The floodwaters bring silt and nutrients that build deep chocolatey soils bursting with life. The alluvial soils seem perfectly adapted to the floods too. Rather than succumb to saturation, they drain quickly but hold back just enough moisture to sustain pastures year-round.

Enough romanticism though – the focus is now on resurfacing the track to avoid a herd of tender-footed cows!

Toad rush is more fallout from the wet

Toad rush

Toad rush has overwhelmed this paddock, lending it a yellow hue

Some of our paddocks have been so saturated for so long that the newly sown perennial pastures have been overwhelmed by toad rush.

Toad Rush is a weed described by the RIRDC in this cheerful way:

“Toad rush tends to thrive where soils are waterlogged and poorly drained. Although toad rush is a small, shallow rooted plant, it germinates in extremely high numbers and the seed is viable in the soil for over 10 years. Toad rush can use over 30% of the available nitrogen in the topsoil and can substantially reduce crop yields.”

Not happy. I’ll have to wait until the paddocks firm up enough to spray it out and then look at these options:

  1. Resow with more perennial seed in spring and hope the summer is mild enough for it to establish itself (expensive and too risky)
  2. Sow a brassica crop like turnips or rape (sick of ravenous caterpillars)
  3. Sow a summer crop like sorghum or millet (poor quality feed/not reliable)
  4. Sow an Italian ryegrass (Lolium multiflorum)

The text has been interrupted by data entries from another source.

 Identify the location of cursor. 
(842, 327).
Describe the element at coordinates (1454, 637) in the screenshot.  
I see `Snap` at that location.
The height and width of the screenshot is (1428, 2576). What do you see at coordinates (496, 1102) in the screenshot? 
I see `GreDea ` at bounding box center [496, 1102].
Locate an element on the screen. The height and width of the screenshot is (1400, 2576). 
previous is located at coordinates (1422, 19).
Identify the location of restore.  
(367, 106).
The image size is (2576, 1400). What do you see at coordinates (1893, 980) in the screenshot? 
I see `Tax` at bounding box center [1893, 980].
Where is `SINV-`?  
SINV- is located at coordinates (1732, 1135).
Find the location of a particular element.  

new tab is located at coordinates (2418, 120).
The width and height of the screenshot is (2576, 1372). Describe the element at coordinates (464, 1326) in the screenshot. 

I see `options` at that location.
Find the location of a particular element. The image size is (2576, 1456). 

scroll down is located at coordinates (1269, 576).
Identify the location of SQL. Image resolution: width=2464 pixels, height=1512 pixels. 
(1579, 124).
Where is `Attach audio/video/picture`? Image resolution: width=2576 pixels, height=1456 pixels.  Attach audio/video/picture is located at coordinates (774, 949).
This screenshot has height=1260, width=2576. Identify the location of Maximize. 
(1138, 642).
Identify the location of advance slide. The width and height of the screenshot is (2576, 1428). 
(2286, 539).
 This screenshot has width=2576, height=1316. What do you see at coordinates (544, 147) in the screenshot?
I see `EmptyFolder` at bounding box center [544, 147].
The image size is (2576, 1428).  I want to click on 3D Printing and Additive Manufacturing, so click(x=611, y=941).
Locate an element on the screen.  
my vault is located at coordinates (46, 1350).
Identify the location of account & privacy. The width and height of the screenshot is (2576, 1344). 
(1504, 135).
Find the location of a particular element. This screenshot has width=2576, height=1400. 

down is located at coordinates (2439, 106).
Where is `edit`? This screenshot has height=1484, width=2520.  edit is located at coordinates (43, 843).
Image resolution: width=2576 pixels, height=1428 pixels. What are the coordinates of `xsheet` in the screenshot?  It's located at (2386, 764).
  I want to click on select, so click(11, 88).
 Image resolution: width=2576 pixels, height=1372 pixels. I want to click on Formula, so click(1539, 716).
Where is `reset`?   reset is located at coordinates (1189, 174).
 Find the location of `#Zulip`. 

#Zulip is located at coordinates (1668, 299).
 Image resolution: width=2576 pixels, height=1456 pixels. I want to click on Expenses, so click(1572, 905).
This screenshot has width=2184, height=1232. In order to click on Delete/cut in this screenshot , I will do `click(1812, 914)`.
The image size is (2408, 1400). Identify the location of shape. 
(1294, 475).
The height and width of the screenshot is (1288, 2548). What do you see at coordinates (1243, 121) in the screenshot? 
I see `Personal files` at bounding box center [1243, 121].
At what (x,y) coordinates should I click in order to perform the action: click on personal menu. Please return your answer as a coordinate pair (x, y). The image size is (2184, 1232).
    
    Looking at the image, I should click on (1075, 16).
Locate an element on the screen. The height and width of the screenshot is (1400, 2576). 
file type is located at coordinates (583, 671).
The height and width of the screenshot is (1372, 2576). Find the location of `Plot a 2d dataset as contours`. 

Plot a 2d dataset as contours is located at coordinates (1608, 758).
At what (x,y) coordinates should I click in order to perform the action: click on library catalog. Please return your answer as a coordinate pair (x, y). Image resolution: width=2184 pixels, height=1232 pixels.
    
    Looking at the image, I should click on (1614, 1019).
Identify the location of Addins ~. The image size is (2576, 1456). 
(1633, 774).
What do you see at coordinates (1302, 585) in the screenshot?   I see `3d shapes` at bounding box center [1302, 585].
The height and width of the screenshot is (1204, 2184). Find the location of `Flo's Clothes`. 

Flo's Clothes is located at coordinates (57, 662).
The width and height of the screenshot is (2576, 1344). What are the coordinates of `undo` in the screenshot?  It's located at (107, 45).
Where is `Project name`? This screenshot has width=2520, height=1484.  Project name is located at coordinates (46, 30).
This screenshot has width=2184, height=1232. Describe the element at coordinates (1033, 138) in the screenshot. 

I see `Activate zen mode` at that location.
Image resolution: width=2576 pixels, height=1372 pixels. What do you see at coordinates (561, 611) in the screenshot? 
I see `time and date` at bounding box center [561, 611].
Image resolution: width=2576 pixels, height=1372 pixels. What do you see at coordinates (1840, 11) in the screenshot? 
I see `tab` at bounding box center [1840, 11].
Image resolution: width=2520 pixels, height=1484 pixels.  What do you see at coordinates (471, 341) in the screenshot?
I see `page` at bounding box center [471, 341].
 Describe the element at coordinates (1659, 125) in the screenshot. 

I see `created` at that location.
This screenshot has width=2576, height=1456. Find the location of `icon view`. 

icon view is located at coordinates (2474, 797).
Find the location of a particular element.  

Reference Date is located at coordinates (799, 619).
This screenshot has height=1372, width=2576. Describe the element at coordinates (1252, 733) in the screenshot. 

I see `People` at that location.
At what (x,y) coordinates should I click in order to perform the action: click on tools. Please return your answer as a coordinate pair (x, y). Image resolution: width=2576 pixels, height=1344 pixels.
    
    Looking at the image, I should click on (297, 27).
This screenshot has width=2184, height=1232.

Looks like the Italians are the way to go. A spring sowing should yield some silage and because it’s after the frosts are over, the grass should stay lush if there’s summer rain rather than bolting to head.

At least there aren’t white caps in paddock 17 today

Flooded paddock 17

Flooded paddock 17

Paddock 17 and part of 18 are underwater today but at least there are no white caps. White caps? Yes, the ones sailors dread on an angry sea were whipped up in paddock 17 a week ago. The waters have barely subsided since then and all of the three forecast models I follow on OzForecast.com.au are predicting lots more rain in the next few days.

I’m a weather geek at the best of times but now I’m now compulsive about checking the forecast. Almost all our ready-to-graze pastures are on the river flats across the gully, which is infamous for flash flooding. A big downpour on the range to our south would see the cows marooned. There’s no bridge – only a concrete fjord – and I reckon building one would certainly usher in a drought!

Seriously though, I know many dairy farmers are facing much tougher times than we are with this amazingly wet season. Good luck to those still struggling with floods. Our thoughts are with you.